The management of neuro-Behçet's disease includes treatment of acute attacks and prevention of relapses. The treatment of acute attacks is achieved by high-dose intravenous corticosteroids followed by maintenance treatment with oral steroids for 6–12 months depending on the type and severity of the neurological involvement. Immunosuppressants are used to prevent relapses. Oral immunosuppressants such as azathioprine and mycophenolate are the most commonly used. Patients who are refractory or who cannot tolerate these medications can be managed by cyclophosphamide, interferon alpha, or anti-TNF-α monoclonal antibodies such as infliximab, etanercept, and adalimumab [19,20,21]. All our patients received high-dose intravenous corticosteroids and 3 patients cyclophosphamide for acute attack. Patients requiring cyclophosphamide had poor outcome. The proinflammatory cytokines IL-6 and IL-8 are reported to be elevated in the acute and chronic progressive NBD with significant decrease following initiation of treatment and levels of IL-17, IL-21 has also been found to be increased in NBD [22, 23].

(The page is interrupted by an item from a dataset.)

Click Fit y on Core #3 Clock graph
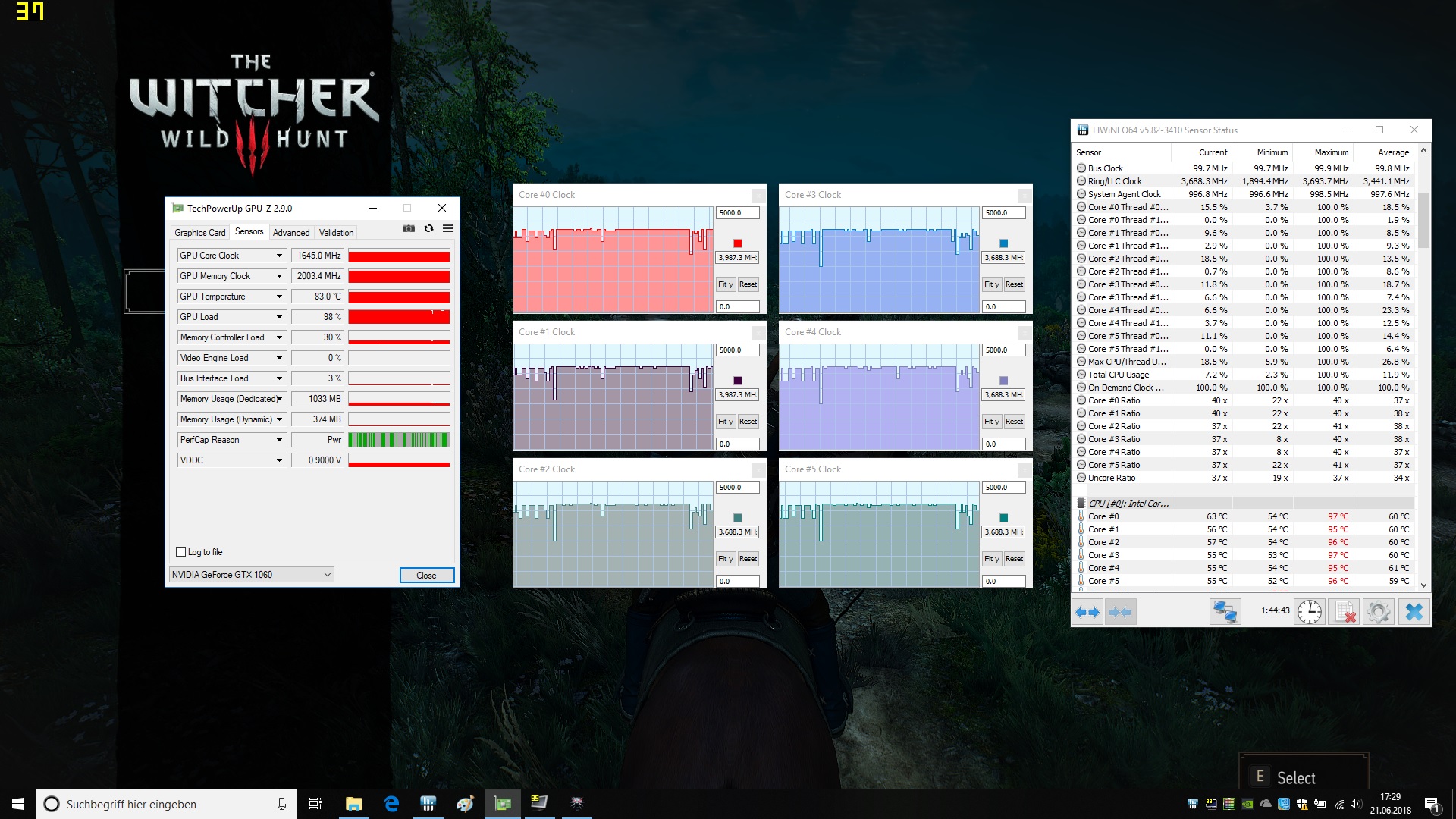The height and width of the screenshot is (819, 1456). tap(991, 284)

The strength of the study is the detailed description of patients with NBD from India wherein the prevalence and index of clinical suspicion is low. The limitation of this study was very small sample size of 12 patients, non-representation of npNBD, lack of detailed medical evaluation for systemic BD and short follow-up. NBD as etiology of dural sinus thrombosis in Indian sub-continent is very rare and NBD is not considered as a cause for dural sinus thrombosis in routine clinical practice. Hence, there was non-representation of npNBD in our cohort.